▶ **Working data**
────────

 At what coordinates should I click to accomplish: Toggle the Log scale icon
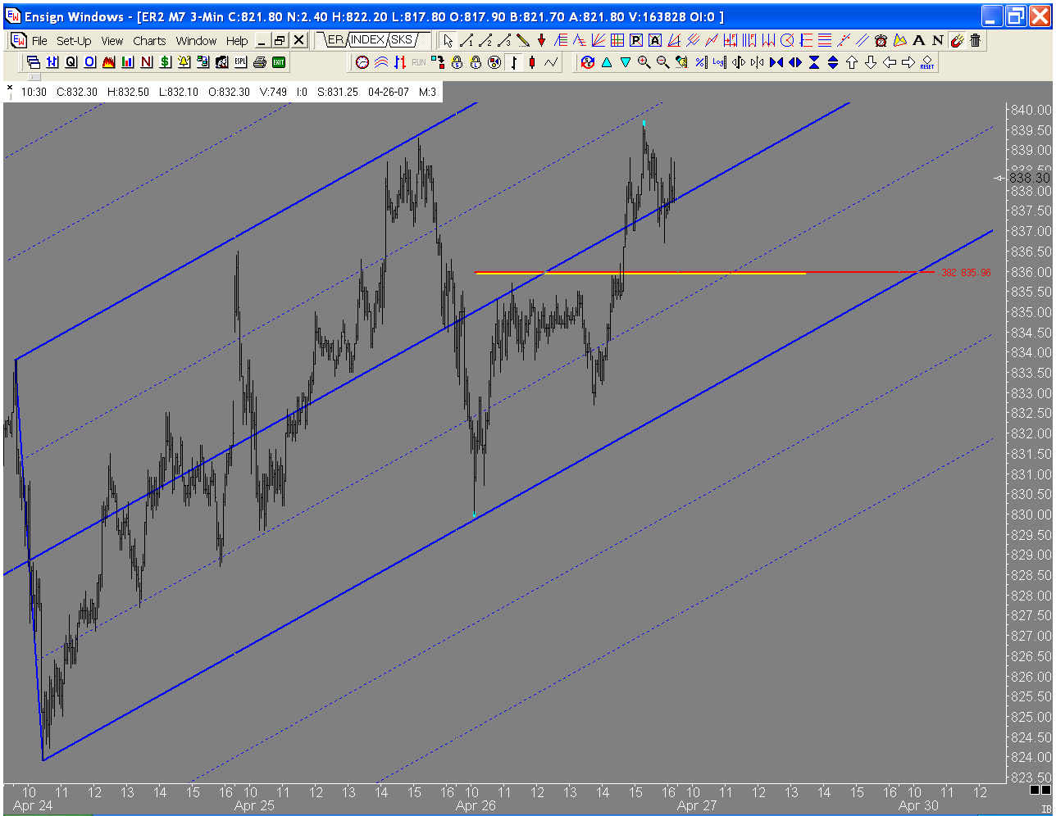tap(719, 62)
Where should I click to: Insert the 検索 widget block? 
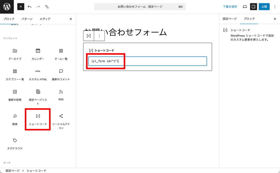point(14,119)
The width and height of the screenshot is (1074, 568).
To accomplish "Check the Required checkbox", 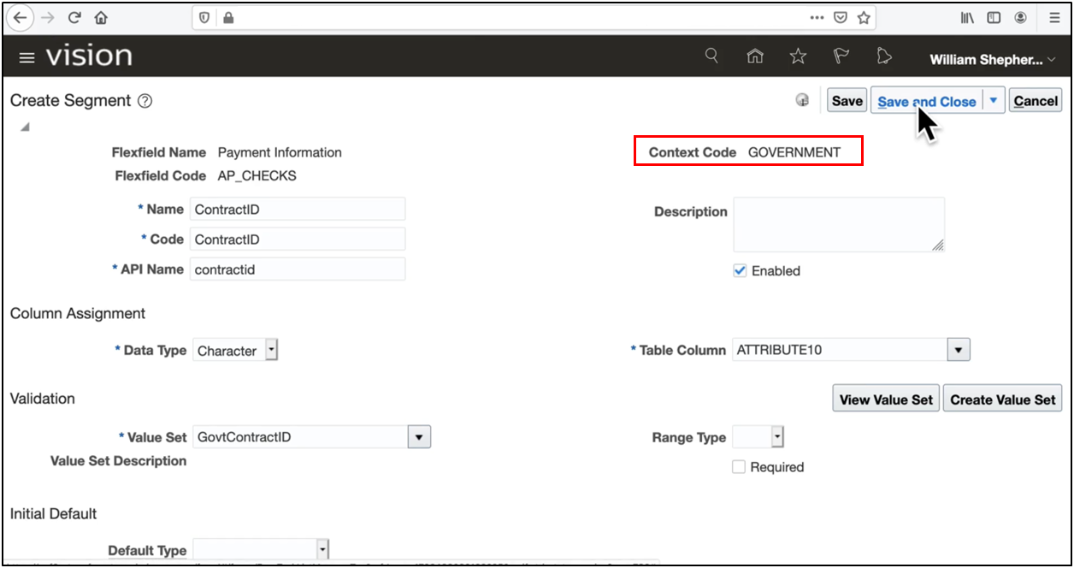I will [739, 467].
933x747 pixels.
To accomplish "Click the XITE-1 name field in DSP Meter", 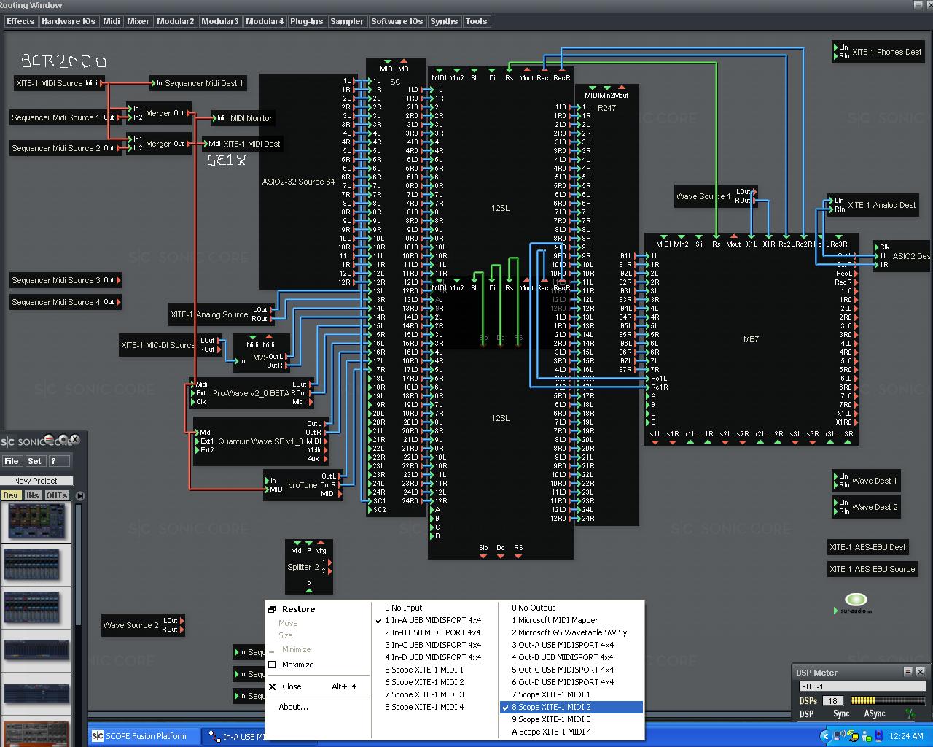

────────

▶ **Exercise**
Your answer must be the lines from the one containing "933x747 pixels." through the final line of the entries, duplicated exactly, with both ends kept and all pictures left out.

▶ **Exercise response**
933x747 pixels.
To accomplish "Click the XITE-1 name field in DSP Meter", 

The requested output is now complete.